The building is surrounded on all sides by possible fails, i.e. rear access is via a retail park car park, side access overlooked by a block of flats, and front access overlooks the quay in Exeter, which on a nice day, is packed with people!

Managed to overcome these by visiting at stupid o'clock, when no-one was around.

Found out a bit of history first (taken from exetermemories.co.uk)
It was the need for more power for the planned introduction of the electric tram system that spelt the end for the Rockfield Works generating station. In 1899 the City looked into the possibility of generating electricity with a hydro-electric scheme at Trews Weir. However, fears that such an installation would affect the canal meant that the plans were shelved.
Finally, it was agreed that a generating station, at the head of the canal basin, at Haven Banks would be built. A site, 150ft square, was acquired and a contract awarded to W Brealey of Exeter for the building. Constructed of brick, the building contained a boiler house, engine room and offices, along with an annexe for the economisers, feed pumps and a 155ft chimney at one end.

The main boiler room was 102ft by 55ft, lined with glazed bricks and a 'terrazzo' marble floor - architects were more interested in aesthetic design in those days for industrial buildings. Boilers from Babcock & Wilcox, steam engines from Bellis & Morcom, and generating machinery from the British Westinghouse Electric Manufacturing Co were installed. Local firm, Willey's were contracted to design and build the coal feed equipment and additional iron work. Lastly, cabling in stone lined conduits, from the power station throughout the city, was laid by Siemens Brothers of London.


In the usual grand Edwardian way, the new power station was opened by the Mayor, Cllr. Perry in 1905, who had a busy year, opening the new bridge across the Exe and driving the first tram! The works were designed from the start to allow for expansion, which was needed in 1906 when Heavitree was added to the 'Exeter grid'. In 1923, Topsham, which had its own belt driven DC generator up until then, was also added, along with Pinhoe, Alphington and Ide. In 1932 Kenn, Shillingford St George and Dunchideock were plugged into the Exeter supply.

In 1927 the output from the Haven Banks power station was 4,000kw and by 1930, it had increased dramatically to 15,350kw. However, it is the increase in consumers that best illustrates the growth of electricity use in Exeter.

Year Consumers 
1900 350 
1906 1,100 
1918 2,157 
1930 18,463 


The 1920s and 30s were a time of technological change, and for those who could afford it, the electrical age was a new, modern era. In 1936, the company was supplying 19,000 customers, through 300 miles of distribution cables, over an area of 41 square miles. They also supplied electricity to the Exe Valley and East Devon Electricity Companies.

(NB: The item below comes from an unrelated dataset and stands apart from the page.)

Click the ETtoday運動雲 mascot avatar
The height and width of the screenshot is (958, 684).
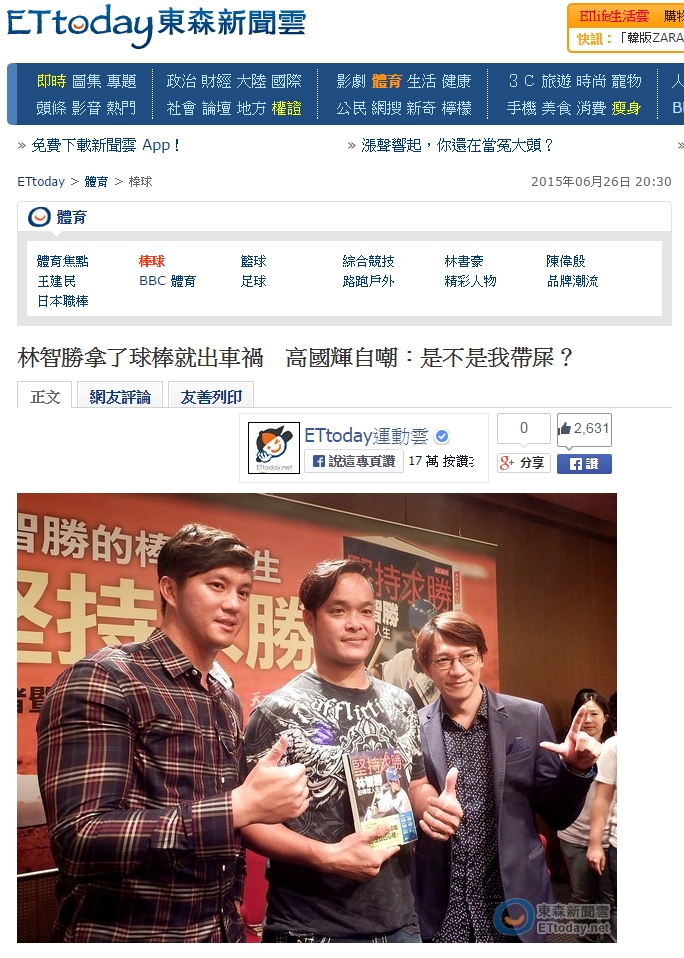pos(274,448)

In 1947 the many independent, and often council run, electricity companies in the south west were nationalised, and the South West Electricity Board formed. Now, all the small, independent generating stations have been closed, with Haven Road closing in 1955. The bulk of our electricity comes from the privately run, nuclear powered, Hinkley Point in Somerset. However, because of global warming, and an increasing reliance on gas to generate electricity, a new gas powered station is to open in Plymouth, and Cornwall has been at the forefront of generating electricity from wind turbines. The old generating station building at Haven Banks is the last to survive.







There have been various plans for the building, none of which have come to anything, mainly due to the lack of parking.
The latest scheme being for a day nursery, planning permission being granted in 2009.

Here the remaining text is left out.